By week three following a visitation it would start to come out. Not badmouthing but things that were upsetting to him.  The SpermIdiot smoking pot, SpermGrandHag parking up the street sending SS and his  younger sibs into the backyard of their rental house that the SpermIdiot lives in rent free to catch the SpermIdiot and his live in of the moment sneaking out the window when SpermGrandHag would ring the door bell, the two youngest SpermIdiot spawn getting arrested for gun violations in their early teens as they progressed down their idiot sperm donors gang banger wannabe path... far more successfully than the SpermIdiot ever managed......

It took time but it came out.

As he grew up he became much more inclined to engage in conversation on things in his life that were bothering him.   He is a good hearted man who would much prefer for people, including his SpermClan, to be honest and good rather than manipulative and toxic.

He heard the "common denominator" speech and the "tell the truth and not what  you think people want to hear" speech so frequently as he was growing up and navigating his decisioning processes that he has a highly developed ability to identify the consequences of poor decisions and home in on the specifics of the decisions that delivered the poor result and a very sensitive bullshit detector. 

His Paternal clan with the exception of his sister (SpermIdiot spawn #2) has little to do with him because he makes no secret of his disdain for their continuing multigenerational history of poor decisions, lack of character and toxic manipulative bullshit. Even with his sister he is regularly heartbroken by her choices.

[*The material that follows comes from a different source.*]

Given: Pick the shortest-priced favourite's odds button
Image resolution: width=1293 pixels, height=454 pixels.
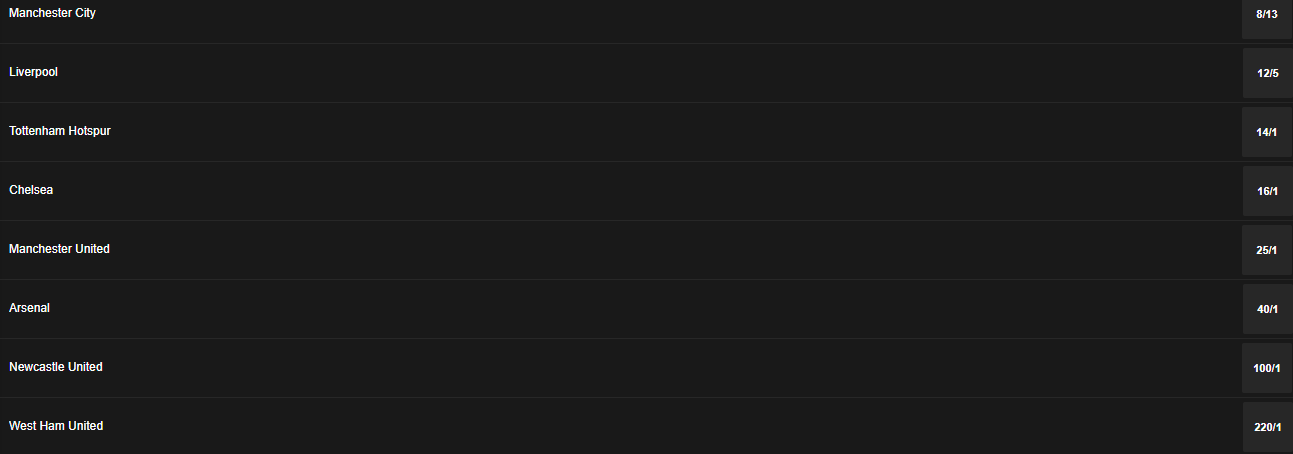Looking at the screenshot, I should [1267, 14].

But she owns them rather than being the eternal victim like the rest of them.

I wish he had been lying about the crap they pulled over the years.  Rather than having to suffer through their bullshit.

Ispofacto's picture

"He heard the "common denominator" speech and the "tell the truth and not what  you think people want to hear" speech so frequently as he was growing up and navigating his decisioning processes that he has a highly developed ability to identify the consequences of poor decisions and home in on the specifics of the decisions that delivered the poor result and a very sensitive bullshit detector. "

 

Bravo.  This is what is missing in so many of these parenting scenarios.  My kids were raised the same way, and are now functional adults.  DH never had a conversation with Killjoy15 about her attitude and behavior and now it is too late, as it is with many of these skids.  BM is only partily at fault for Killjoy's victim attitude.